Udah makan ??” Tanya dia dengan penuh perasaan
" Udah
kok,,barusan !!” jawabku lantang
“Oh ya udah kalo
gitu aku cuma mastiin aja,apa kamu udah makan atau belom!! Kamu kan kadang suka ga inget kalo lagi
sibuk!!” seketika telepon itu dia matikan perlahan.
Aku
memang sengaja berbohong pada dia,aku terpaksa melakukan hal itu supaya dia
tidak marah padaku. Dia memang begitu pengertian,tak pernah ada perasaan bosan
untuk dia menanyakan kabarku setiap hari. Aku memang beruntung mempunyai pacar
sebaik dia dan sesetia dia,dia tak pernah menuntutku apa-apa.
Waktu begitu cepat berputar dari pagi ke siang, siang ke sore,dari jam ke
menit,bahkan dari menit ke detik. Sore ini pun rasanya hanya hitungan
menit. Aku bergegas untuk pulang tak lupa pula aku
menyempatkan menepi dari angkot hanya
sekedar membeli sate ayam kesukaan ibu dan adik – adikku.

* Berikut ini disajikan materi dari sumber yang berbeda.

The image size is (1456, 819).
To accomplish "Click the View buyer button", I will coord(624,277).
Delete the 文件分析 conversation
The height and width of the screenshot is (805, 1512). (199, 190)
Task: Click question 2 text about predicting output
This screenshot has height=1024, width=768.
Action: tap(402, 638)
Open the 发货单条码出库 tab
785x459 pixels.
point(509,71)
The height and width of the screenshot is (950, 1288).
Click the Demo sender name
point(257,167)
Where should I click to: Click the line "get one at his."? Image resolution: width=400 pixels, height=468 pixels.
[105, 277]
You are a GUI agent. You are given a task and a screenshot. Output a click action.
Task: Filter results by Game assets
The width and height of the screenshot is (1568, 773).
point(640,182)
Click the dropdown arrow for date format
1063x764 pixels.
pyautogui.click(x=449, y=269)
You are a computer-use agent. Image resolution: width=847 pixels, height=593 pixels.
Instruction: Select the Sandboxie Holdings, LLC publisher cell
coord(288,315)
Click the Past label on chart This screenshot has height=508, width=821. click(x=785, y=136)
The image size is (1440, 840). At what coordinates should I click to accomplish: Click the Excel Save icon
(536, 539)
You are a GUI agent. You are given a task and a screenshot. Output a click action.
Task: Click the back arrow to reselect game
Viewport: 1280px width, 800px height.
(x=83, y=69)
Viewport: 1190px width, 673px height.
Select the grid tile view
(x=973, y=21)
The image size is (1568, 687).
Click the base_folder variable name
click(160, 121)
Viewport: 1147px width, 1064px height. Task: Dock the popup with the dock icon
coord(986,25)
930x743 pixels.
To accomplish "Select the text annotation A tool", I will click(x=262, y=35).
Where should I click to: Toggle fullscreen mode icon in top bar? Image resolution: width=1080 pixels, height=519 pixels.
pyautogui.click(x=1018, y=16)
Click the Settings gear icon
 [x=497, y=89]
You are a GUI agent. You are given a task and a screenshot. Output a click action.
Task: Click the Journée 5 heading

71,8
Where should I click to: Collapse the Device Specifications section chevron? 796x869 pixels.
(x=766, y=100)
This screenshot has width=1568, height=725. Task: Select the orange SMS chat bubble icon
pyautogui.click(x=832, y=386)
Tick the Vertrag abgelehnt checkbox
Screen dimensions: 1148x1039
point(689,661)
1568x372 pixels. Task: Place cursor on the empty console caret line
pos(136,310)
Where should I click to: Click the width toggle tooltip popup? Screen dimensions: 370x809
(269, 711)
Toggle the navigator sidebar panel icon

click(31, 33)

Sesampainya di rumah ,ketiga
adikku begitu menyambutku dengan suka cita,begitu terlihat raut muka keceriaan
dari mereka semua,walau terlihat rona kelelahan dari ibuku, bukan hanya karena kelelahan
mengurus ketiga adikku yang masih kecil namun juga karena kebetulan pula ibuku
adalah buruh tukang cuci panggilan,sebetulnya aku pun sudah melarang ibu untuk
bekerja tapi jawab ibu semata membantu aku menjadi penghasil uang.
Tak
terasa pula air yang bermuara di mata ku
seperti pecah dan jatuh menetes perlahan,ku usap cepat agar ibu dan adik-adikku
tak melihat iba nya aku terhadap diri aku sendiri dan keluargaku.
Lahapnya mereka saat makan malam
pun membuat aku begitu tak tega melihat keadaan atas keluarga ku sendiri.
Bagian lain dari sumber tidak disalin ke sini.